(ElComercio).-Un agricultor venezolano, que realizó varias huelgas de hambre para protestar contra la invasión de su finca por decisión gubernamental, murió el lunes en un hospital militar de la capital venezolana, informó su familia. 
Luego de años de frecuentes huelgas de hambre, la demacrada figura de Franklin Brito se convirtió en un símbolo para los opositores del presidente Hugo Chávez que se sumaron a la familia para acusar al gobierno de violar los derechos del activista.
La familia de Brito anunció el deceso en un comunicado la noche del lunes, en el que informaron que su cuerpo “dejó hoy de realizar funciones vitales”.
LA DECISIÓN DE HUGO CHÁVEZ
El campesino, de 49 años, había dicho que sus protestas tenían como fin obligar al gobierno de Chávez a reconocer que violó sus derechos de propiedad al dar permiso a vecinos para que se mudaran a su granja.

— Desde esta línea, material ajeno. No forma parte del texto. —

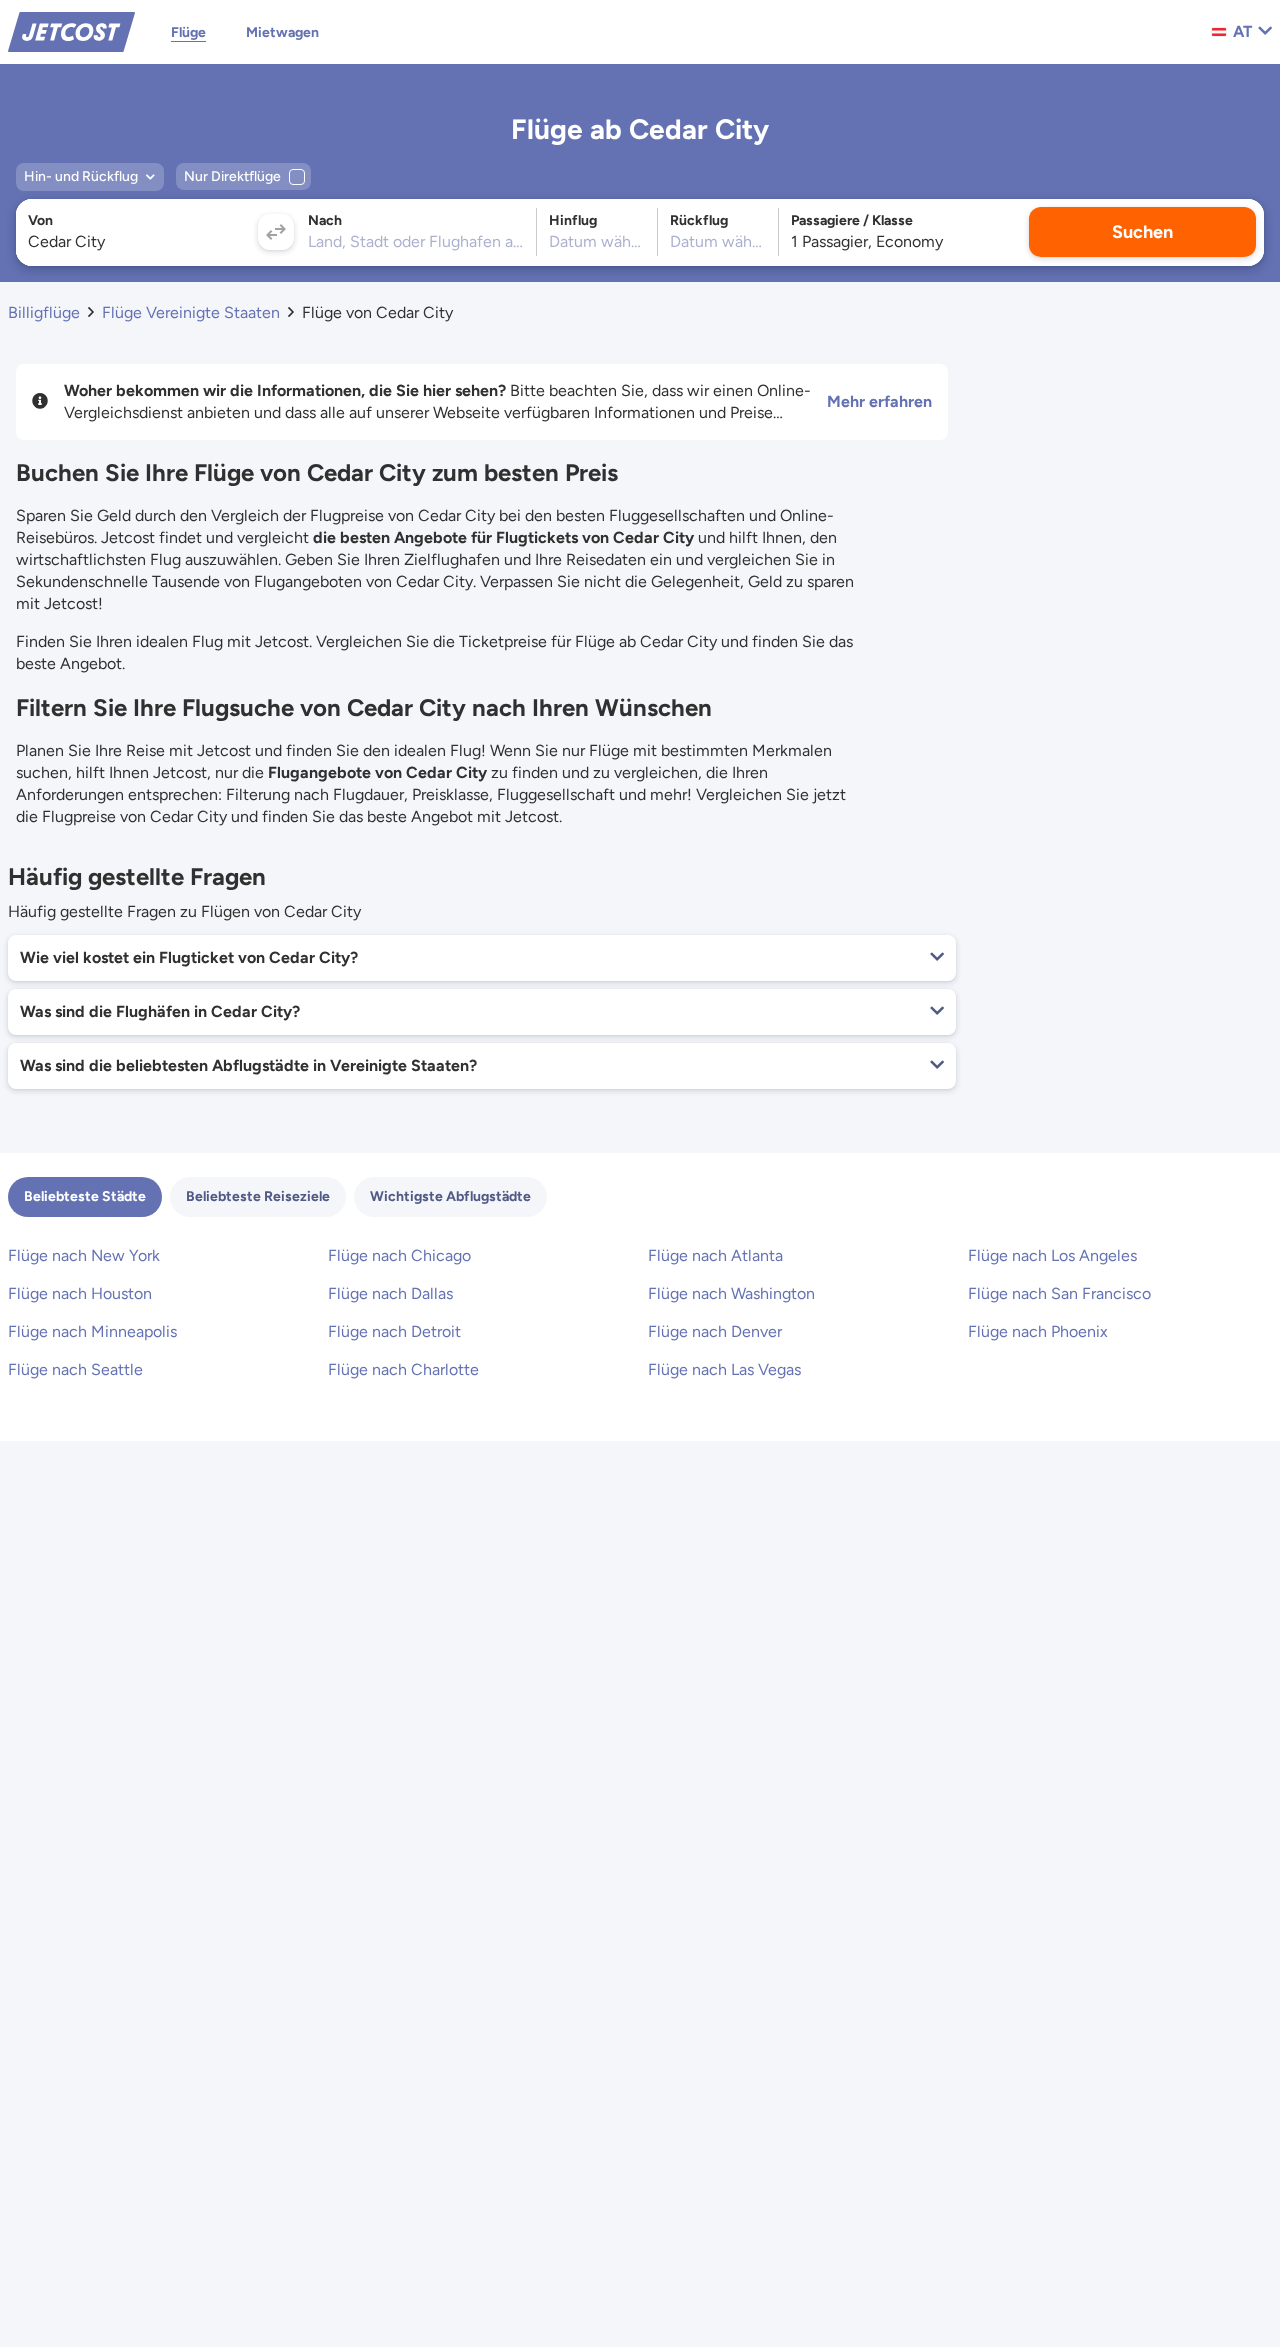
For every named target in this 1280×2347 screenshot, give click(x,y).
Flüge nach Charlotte (403, 1369)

Esa estrategia se ha repetido en muchos lugares a medida que el gobierno de Chávez apoya la toma de granjas que considera no productivas.

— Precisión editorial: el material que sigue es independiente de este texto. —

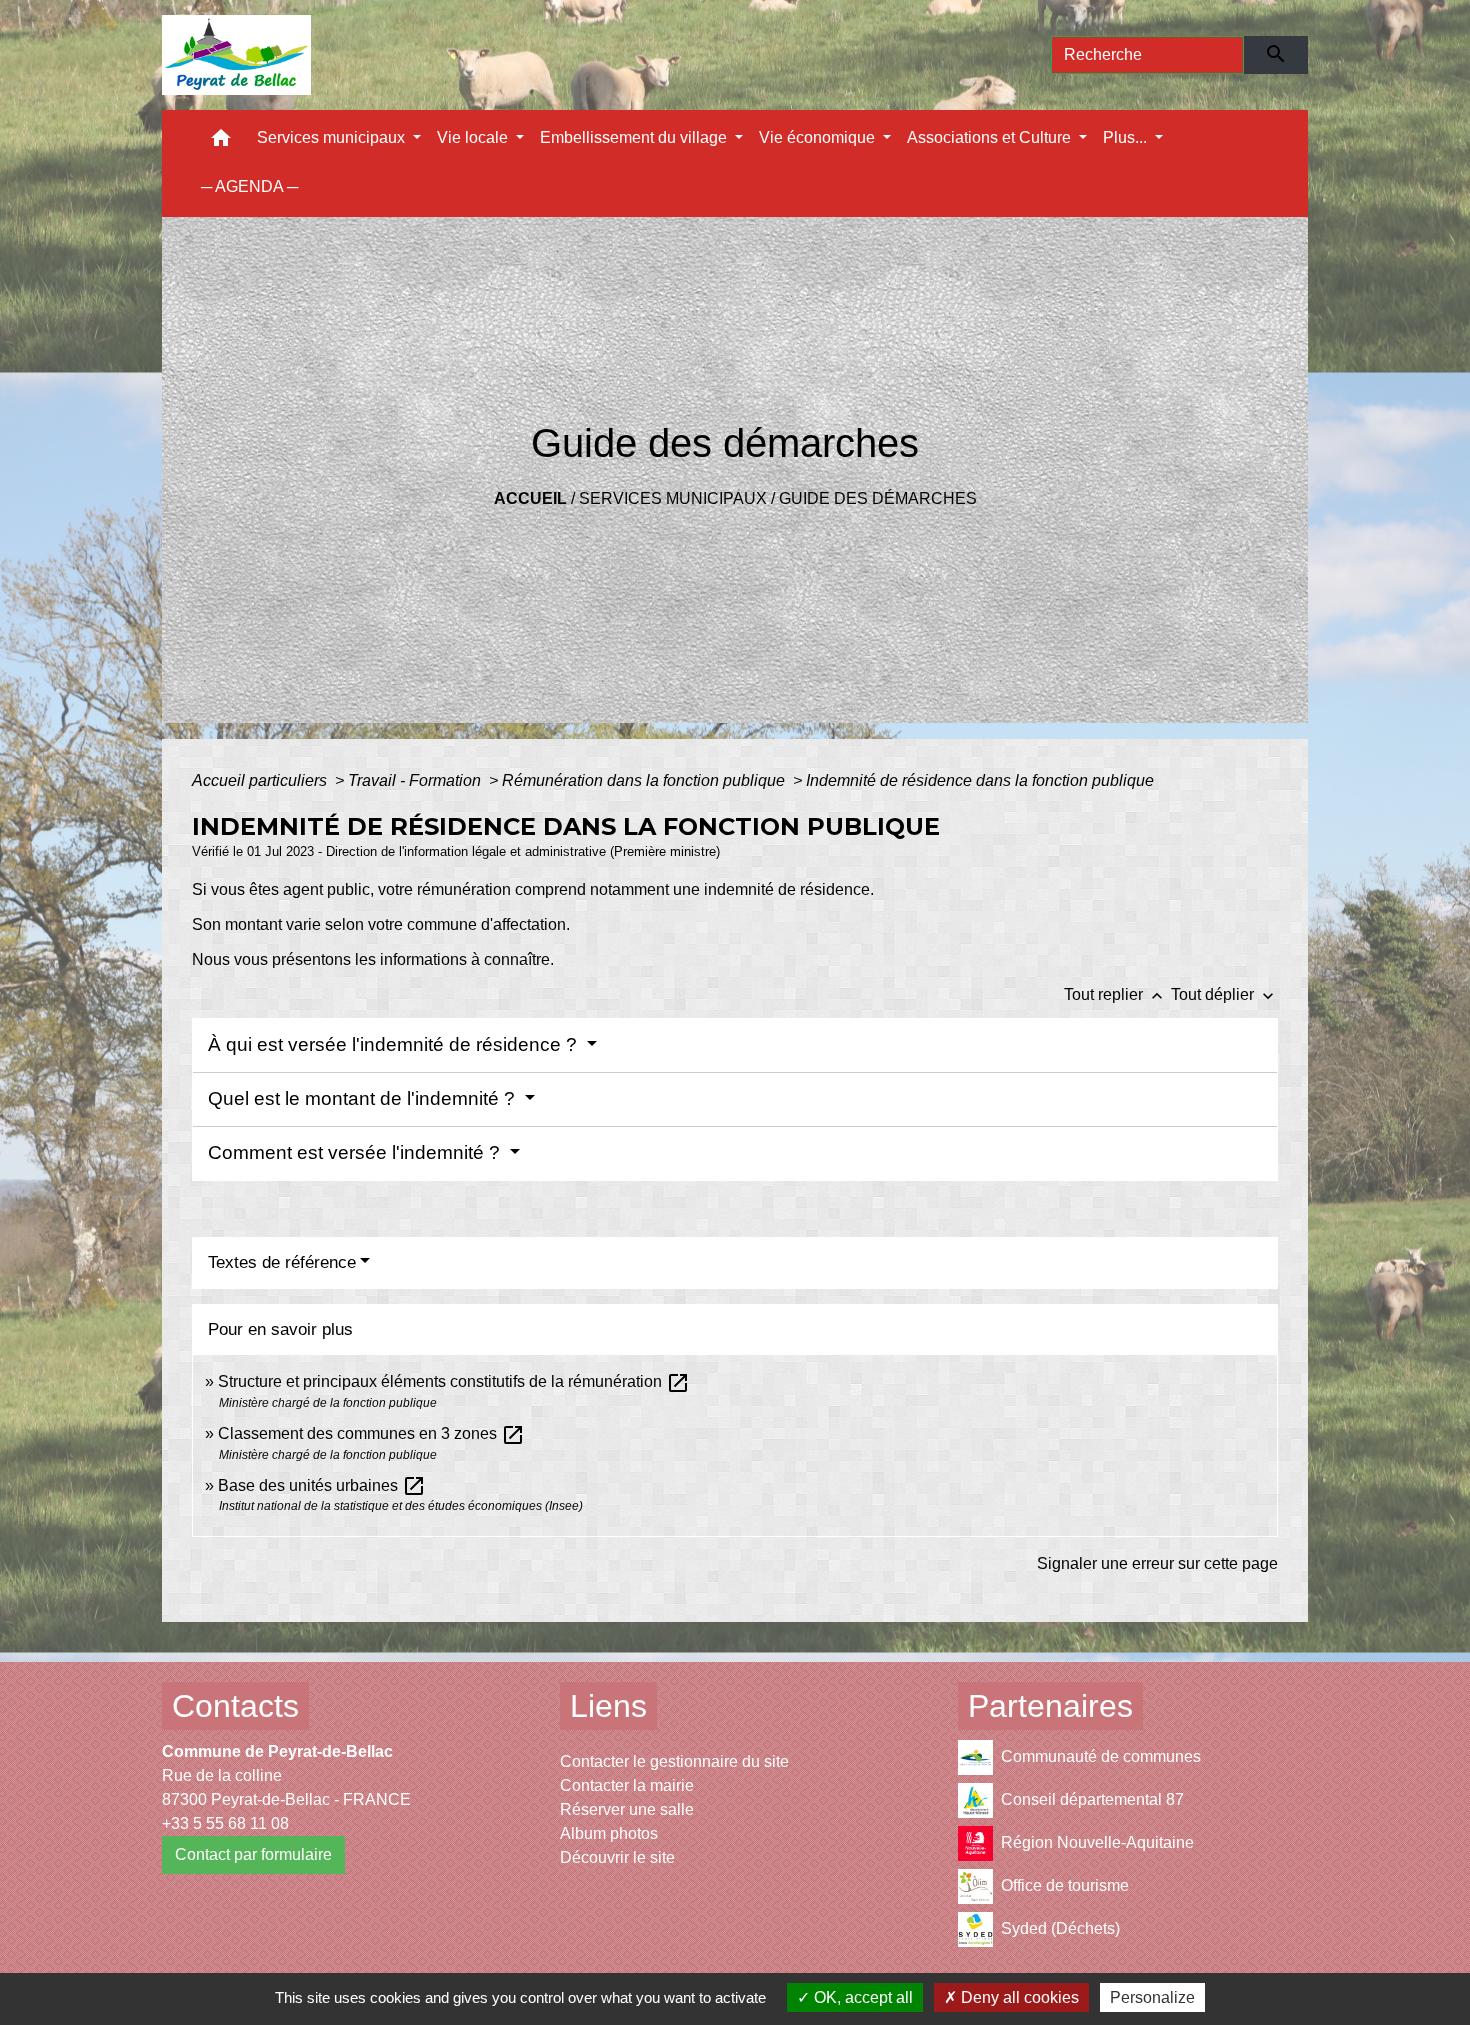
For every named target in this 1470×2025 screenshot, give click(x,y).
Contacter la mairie (627, 1785)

Brito pasó los últimos meses en el hospital militar de Caracas debido a su deteriorada condición. El agricultor fue llevado allí, en contra de su voluntad, por las autoridades que lo recogieron en su zona de protesta, frente a las oficinas de la Organización de los Estados Americanos.
LA DEFENSA DEL CHAVISMO
El gobierno ha disputado la versión de Brito diciendo que actuó de forma correcta en el caso y a veces ha puesto en entredicho la salud mental del campesino. Los funcionarios aseguran que su único objetivo al llevarle al hospital era preservar su vida.
“El gobierno del presidente Hugo Chávez ignoró la petición de Franklin, el clamor de su familia y los llamados de los organismos internacionales para permitir que tuviera acceso a asistencia médica elegida por él mismo”, dijo la familia. “Su lucha, que debe ser la lucha de todos, continúa”.
HABLA LA FAMILIA DE BRITO
La hija de Brito, Angela, dijo el martes al canal de televisión venezolano Globovisión que la familia estaba esperando que les devolvieran su cuerpo y que les habían dicho que se estaba llevando a cabo una autopsia.
El hermano del campesino, Héctor Brito, dijo el lunes por la noche que la familia estaba molesta porque no se les había entregado el cuerpo.
Angela Brito destacó que la lucha de su padre “era una lucha por los derechos humanos”.
No hubo una reacción inmediata por parte de funcionarios del gobierno.